When an employee who has signed an arbitration agreement files a lawsuit alleging individual claims along with class action claims, and the trial court has ordered him to take his individual claims to arbitration, what happens to the class claims? A California appellate court recently addressed that question in a case titled Sandquist v. Lebo Automotive, Inc. California Court of Appeal, No. B244412 (June 25, 2014).
Timothy Sandquist signed an arbitration agreement when Lebo Automotive, Inc. hired him to work as a car salesman. The arbitration agreement contained a number of standard provisions and was silent on the permissibility of class arbitration. Sandquist later filed a race discrimination lawsuit alleging a violation of the California Fair Employment and Housing Act, among other claims. He alleged discrimination on an individual basis as well as on a class-wide basis.
Trial Court Dismisses Class Claim
Given that Sandquist had signed an arbitration agreement, Lebo filed a motion to compel arbitration. Finding that the agreement was subject to the Federal Arbitration Act and that the agreement was not unconscionable, the court granted the motion.
At the same time, the trial court dismissed the class action allegations, finding them to be irrelevant. The court determined that (1) the arbitration agreement provided no basis for compelling class arbitration; and (2) since Lebo’s individual claim was going to arbitration, there would no longer be a class representative to represent the class action in court. The court gave the plaintiff’s counsel 60 days to find a new class representative. The plaintiff’s counsel later notified the court that they had been unable to find another employee of the dealership who had not signed the arbitration agreements.

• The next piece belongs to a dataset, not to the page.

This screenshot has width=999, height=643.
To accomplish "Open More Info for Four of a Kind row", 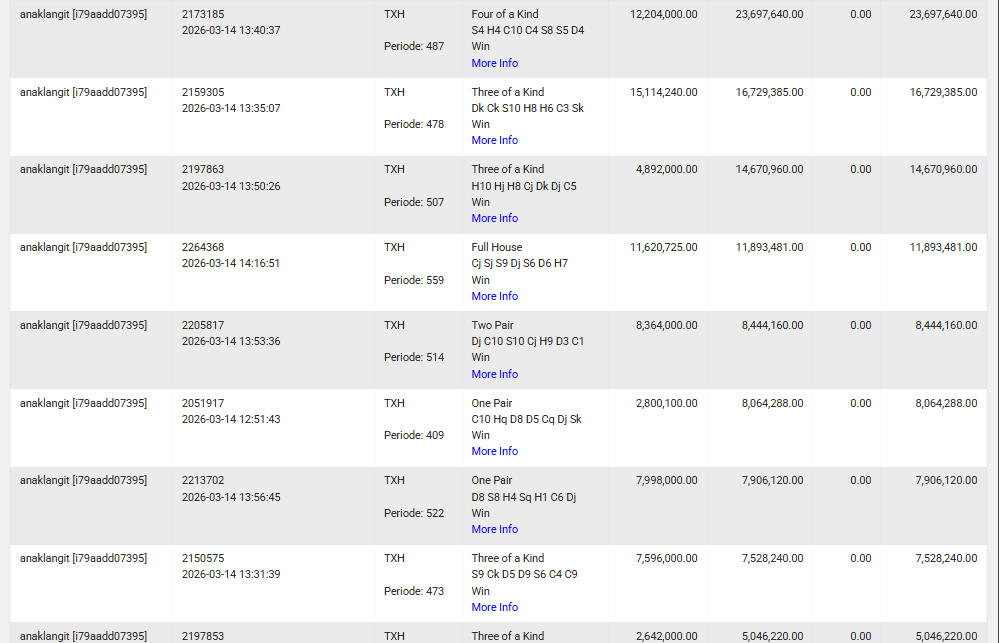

Appellate Court Reinstates Class Claim
Sandquist appealed. He argued that the trial court should not have determined whether or not the arbitration agreement provides for class actions. Rather, the arbitrator should have made this determination. Lebo argued that the trial court correctly relied on a case issued by the Supreme Court of the United States in 2010, Stolt-Nielsen S.A. et. al. v. AnimalFeeds International Corp. 559 U.S. 662, in ruling that the court decides this issue. After a lengthy discussion of prior published cases on the issue, the court of appeal held that
the question whether the parties agreed to class arbitration in cases where the arbitration agreement is silent is determined by the arbitrator. The court relied in part on a 2003 U.S. Supreme Court case, Green Tree Fin. Corp. v. Bazzle, 539 U.S. 444.
The appellate court left the decision regarding whether the arbitration agreement permits class arbitration for the arbitrator to decide.
A key fact in this case is that the arbitration agreement was silent on the issue of whether class claims can be arbitrated. Had the agreement specified that class claims could not be arbitrated, the trial court’s ruling dismissing the class claims would likely have been upheld. However, even where an arbitration agreement is silent on the issue, other published decisions have decided the issue differently. Based on the Green Tree decision, the Sandquist court left the decision regarding whether the arbitration agreement permits class arbitration for the arbitrator to decide. According to Spencer C. Skeen, a shareholder in the San Diego office of Ogletree Deakins, “the Sandquist court’s reliance on Green Tree is curious. The United States Supreme Court’s subsequent decision in Oxford Health Plans LLC v. Sutter (2013) 133 S.Ct. 2064 makes it clear that Green Tree does not dictate who should decide the issue of class arbitration. In the Oxford Health Plans decision, the Court stated: ‘this Court has not yet decided whether the availability of class arbitration is a question of arbitrability,’ which would have to be resolved by the court. The Sandquist court appears to be citing Green Tree for a proposition that the Supreme Court expressly renounced in the Oxford Health Plans case.”
The Sandquist case presently continues its journey on appeal. Lobo has now filed a petition for review with the California Supreme Court. In the petition, Lobo forcefully argues that in holding that an arbitrator should decide whether to allow class claims in the absence of authorizing language in the arbitration agreement, the Second District reached a result that is contrary to the California Supreme Court’s decision in City of Los Angeles v. Superior Court (2013) 56 Cal.4th 1086, as well as decisions by the Supreme Court of the United States and federal appellate court rulings in other circuits.
Regardless of the ultimate outcome of this case, in light of the recent California Supreme Court decision endorsing class action waivers in Iskanian v. CLS Transportation Los Angeles, LLC, employers retain the ability to limit class action litigation. Recent developments in this area of law should prompt employers to review and update their employee arbitration agreements to better navigate the changing legal landscape.